Quizás porque aquí se sintió entre pares -«En España lo extraordinario es algo común», dejó escrito-, inspirado, la estancia marbellí de Jean Cocteau no fue de guiri cultivado: trabajó sin cesar, en el citado libro, una especie de diario-epitafio, en la pintura de cerámicas y en la creación de unos gigantescos paneles, de unos dos metros de alto, para La Maroma, el singular establecimiento, entre salón de te, boutique y tienda de antigüedades que regentaba Ana de Pombo, antigua diseñadora de Chanel a la que conoció en París. «Los españoles encierran a sus bellezas entre rejas para que no abandonen jamás su país», rotuló en francés en una esquina de una pared del local.

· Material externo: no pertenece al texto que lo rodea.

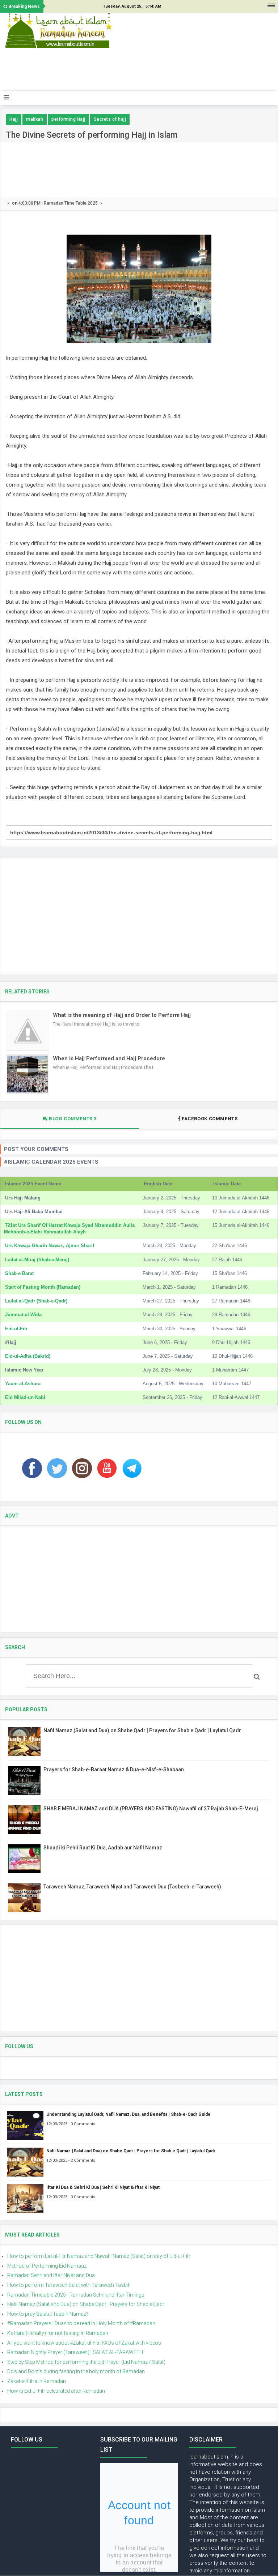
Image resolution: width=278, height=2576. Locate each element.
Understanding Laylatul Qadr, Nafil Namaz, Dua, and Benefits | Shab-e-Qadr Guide (128, 2114)
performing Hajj (68, 119)
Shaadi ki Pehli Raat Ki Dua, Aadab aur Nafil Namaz (102, 1847)
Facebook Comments (210, 1118)
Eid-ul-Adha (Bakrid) (27, 1356)
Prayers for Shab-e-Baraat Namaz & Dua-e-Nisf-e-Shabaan (113, 1769)
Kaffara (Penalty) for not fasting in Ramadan (57, 2333)
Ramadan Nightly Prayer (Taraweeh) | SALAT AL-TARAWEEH (75, 2352)
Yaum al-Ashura (23, 1383)
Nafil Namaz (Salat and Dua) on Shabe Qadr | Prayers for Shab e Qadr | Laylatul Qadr (142, 1730)
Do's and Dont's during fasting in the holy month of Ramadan (76, 2371)
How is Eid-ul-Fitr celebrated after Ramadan (56, 2391)
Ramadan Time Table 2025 (71, 203)
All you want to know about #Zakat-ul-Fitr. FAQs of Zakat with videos (84, 2343)
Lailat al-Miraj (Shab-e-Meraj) (37, 1259)
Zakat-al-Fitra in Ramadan (36, 2381)
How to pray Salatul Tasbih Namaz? (47, 2314)
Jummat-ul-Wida (23, 1314)
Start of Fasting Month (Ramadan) (42, 1287)
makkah (34, 119)
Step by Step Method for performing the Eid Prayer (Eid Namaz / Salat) (86, 2362)
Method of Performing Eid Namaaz (47, 2266)
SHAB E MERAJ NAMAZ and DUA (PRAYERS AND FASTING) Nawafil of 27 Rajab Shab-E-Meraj (150, 1808)
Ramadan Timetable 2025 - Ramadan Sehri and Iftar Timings (75, 2295)
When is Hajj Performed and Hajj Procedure (109, 1058)
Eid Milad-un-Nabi (25, 1397)
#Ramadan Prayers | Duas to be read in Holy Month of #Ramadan (81, 2323)
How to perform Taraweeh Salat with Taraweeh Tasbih (69, 2285)
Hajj (13, 119)
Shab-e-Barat (19, 1273)
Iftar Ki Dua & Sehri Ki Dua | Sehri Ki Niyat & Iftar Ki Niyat (103, 2187)
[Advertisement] (135, 72)
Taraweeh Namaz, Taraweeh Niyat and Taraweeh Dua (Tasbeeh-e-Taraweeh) (132, 1887)
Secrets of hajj (110, 119)
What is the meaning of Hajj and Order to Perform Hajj (122, 1015)
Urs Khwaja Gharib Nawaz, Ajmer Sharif (49, 1245)
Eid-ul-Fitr (16, 1328)
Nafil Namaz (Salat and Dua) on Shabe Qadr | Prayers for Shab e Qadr (85, 2304)
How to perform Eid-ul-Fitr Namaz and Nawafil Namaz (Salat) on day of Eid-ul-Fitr (98, 2256)
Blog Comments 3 (72, 1118)
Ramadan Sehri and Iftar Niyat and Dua (51, 2275)
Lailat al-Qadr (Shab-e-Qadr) (36, 1301)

Eso sí, no perdonó una fiesta -al fin y al cabo, hablamos del hombre que dijo: «Uno tiene que ser un hombre que vive y un artista póstumo»-. Las tardes en El Camello de Oro, la tetería de Pepe Carleton, y las noches en Malibú, la villa de otro gran talento del arte y la vida como fue Edgar Neville, y El Martinete, el chalet de Antonio El Bailaor -cuya piscina conserva, en su fondo, la traslación a mosaico de un dibujo que le hizo Cocteau-, fueron interminables. «Cuando Cocteau hablaba se callaba todo el mundo. Y sólo hablaba de él mismo; el resto le interesaba poco», contó Germán Borrachero, exdirector del Cortijo de Miraflores, a Esther García, de El País. Nadie, en realidad, esperaba otra cosa: ¿O es que no habían leído una de las más populares frances de monsieur le dandy, «un egoísta es aquel sujeto que se empeña en hablarte de sí mismo cuando tú te estás muriendo de ganas de hablarle de ti»?

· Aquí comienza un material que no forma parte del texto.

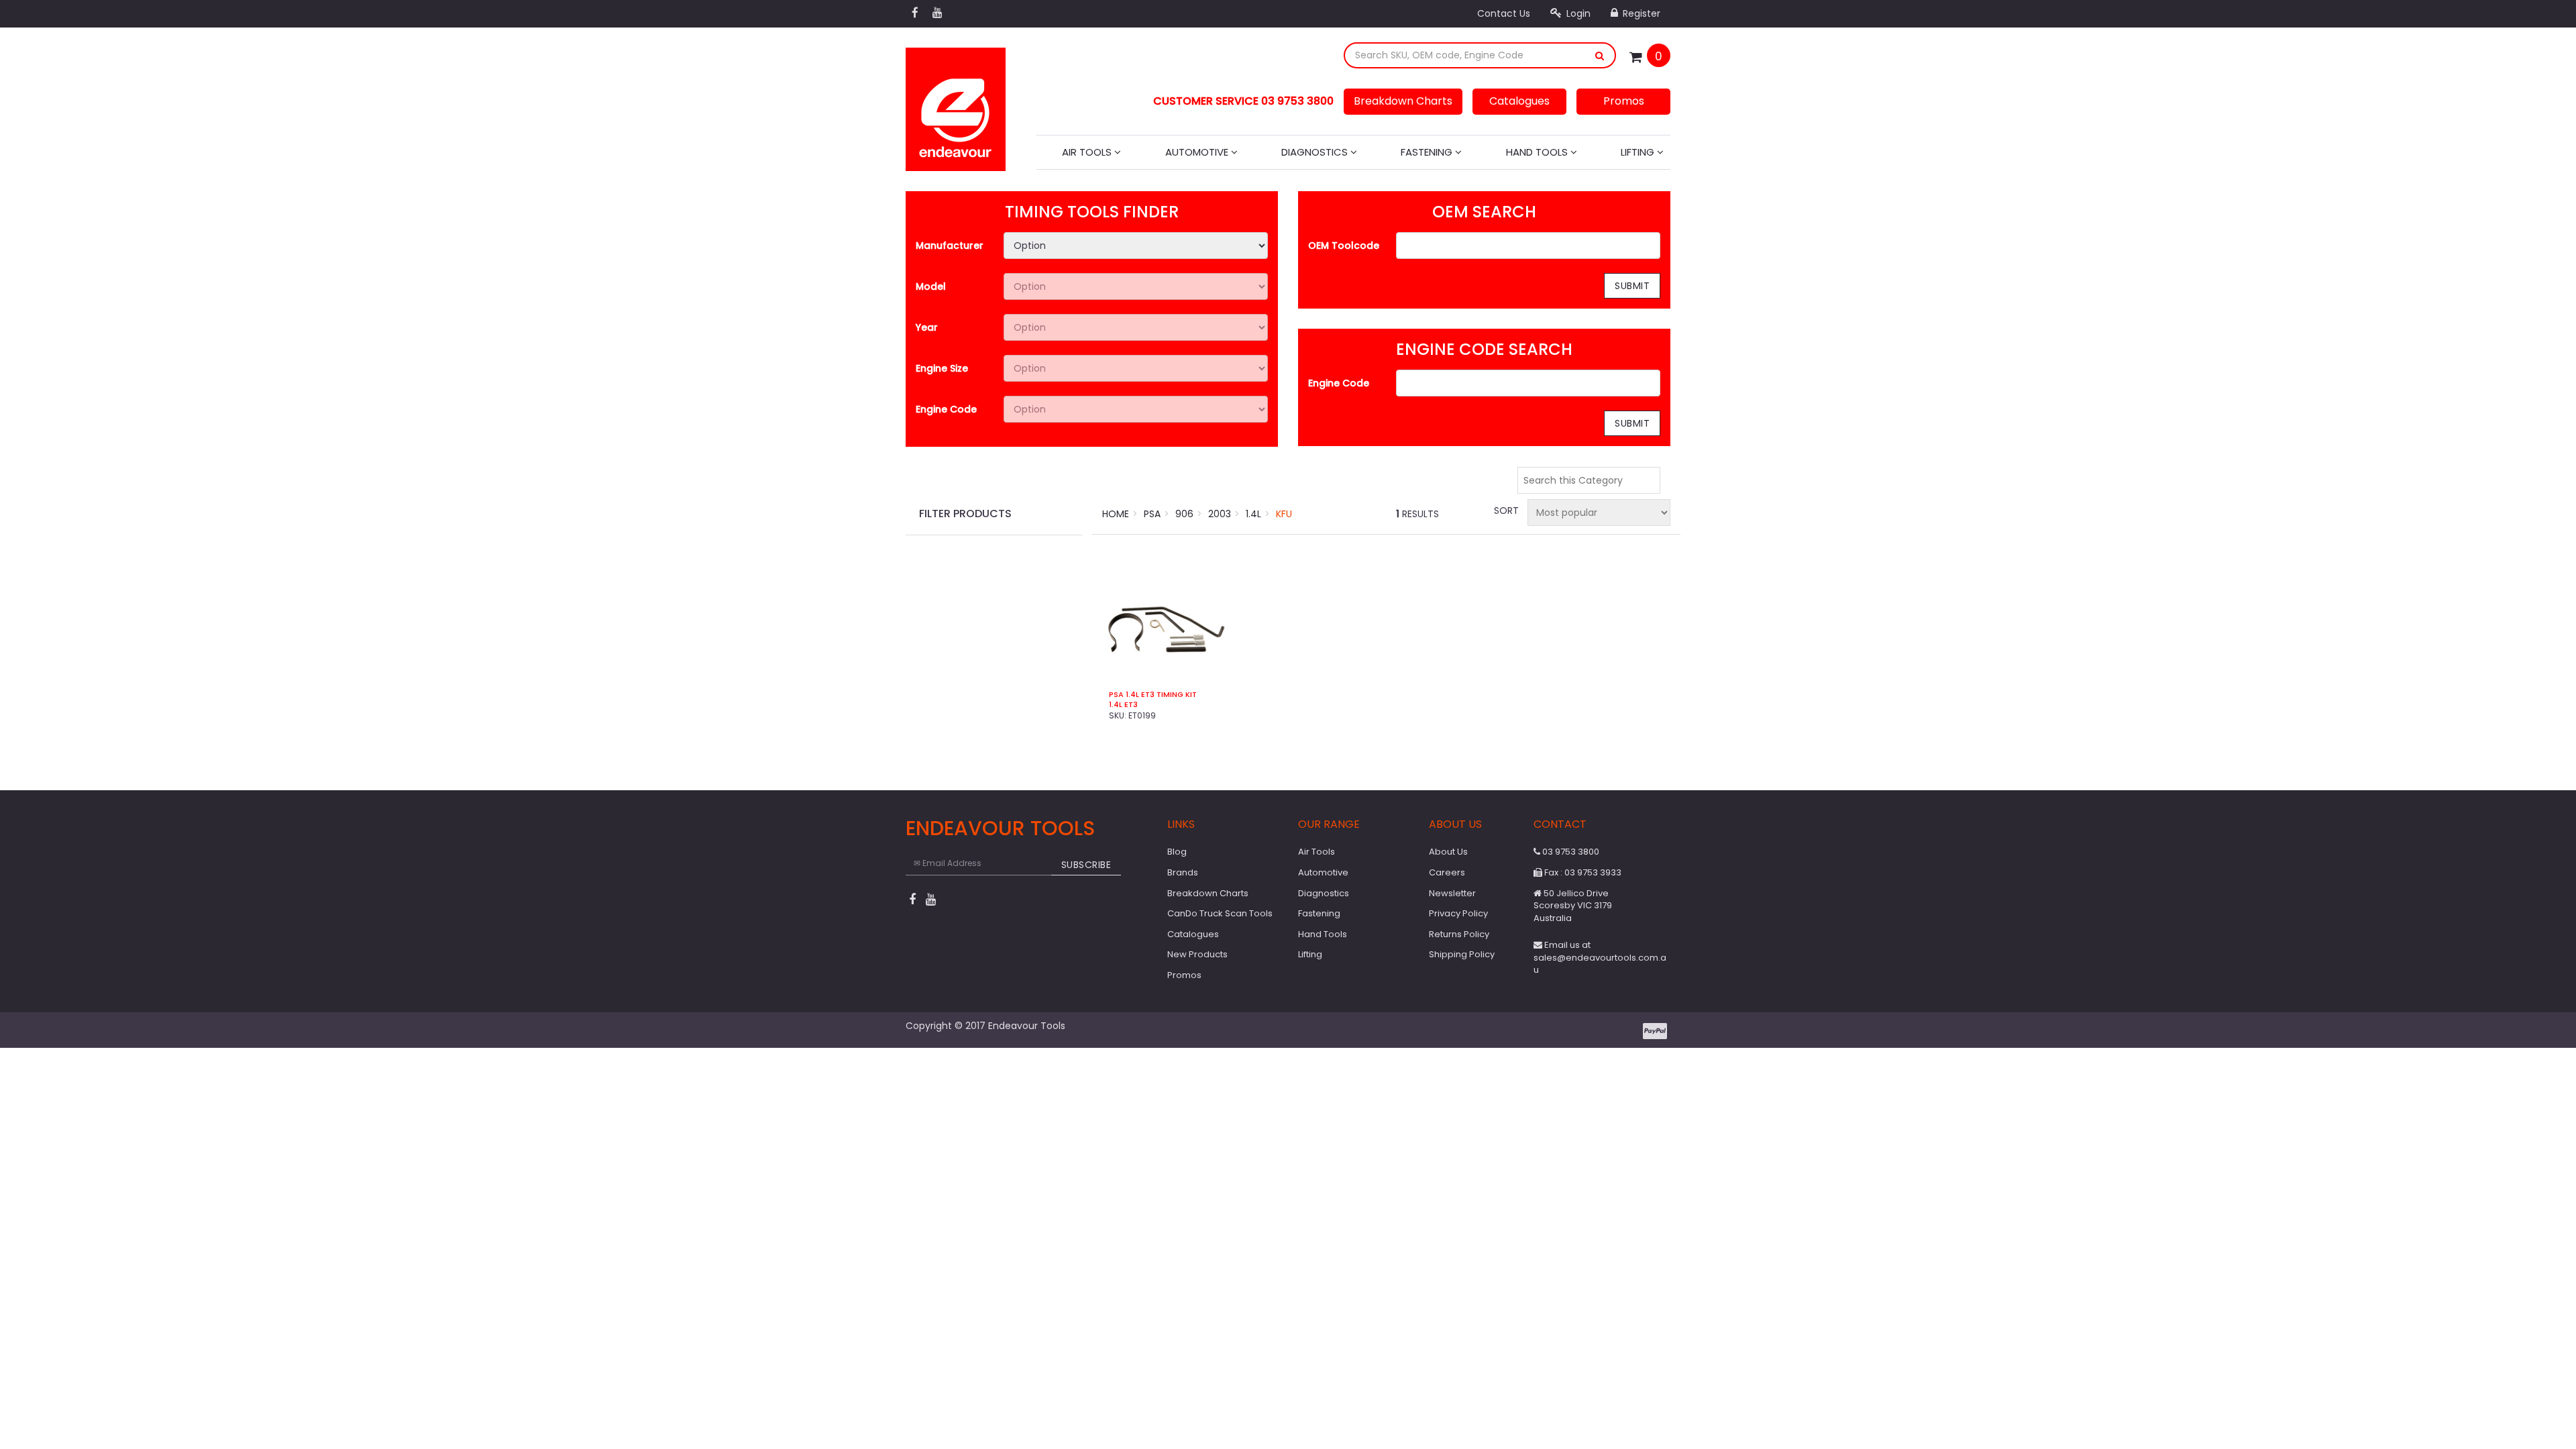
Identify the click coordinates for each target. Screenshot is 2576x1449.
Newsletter (1452, 893)
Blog (1177, 851)
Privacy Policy (1458, 913)
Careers (1447, 872)
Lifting (1639, 152)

Vivió mucho y bien entre nosotros Jean Cocteau. De ahí que un mes antes de morir, le pidiera por carta a Ana de Pombo: «Cómprame un terreno que tenga olivos, donde yo pueda construirme un rincón». El ruego era el reflejo de aquello que escribió en La corrida del 1 de mayo, después de que el torero Luis Escobar le brindara un toro en la Maestranza: «¿Debería abandonarte, España, tan sólo habiéndote abordado? No. Me quedo». Quiso quedarse pero no pudo. En realidad, para el padre de Los padres terribles la Costa del Sol siempre estuvo asociada, de alguna manera, a la idea de la muerte: como escribió Alfredo Taján en el prólogo de la tardía y necesaria edición española de El cordón umbilical, cuando viajó a la Costa del Sol «pudo haber pensado que Marbella sería su último refugio». De alguna manera tenía razón: falleció sólo dos años después de su corta etapa malagueña.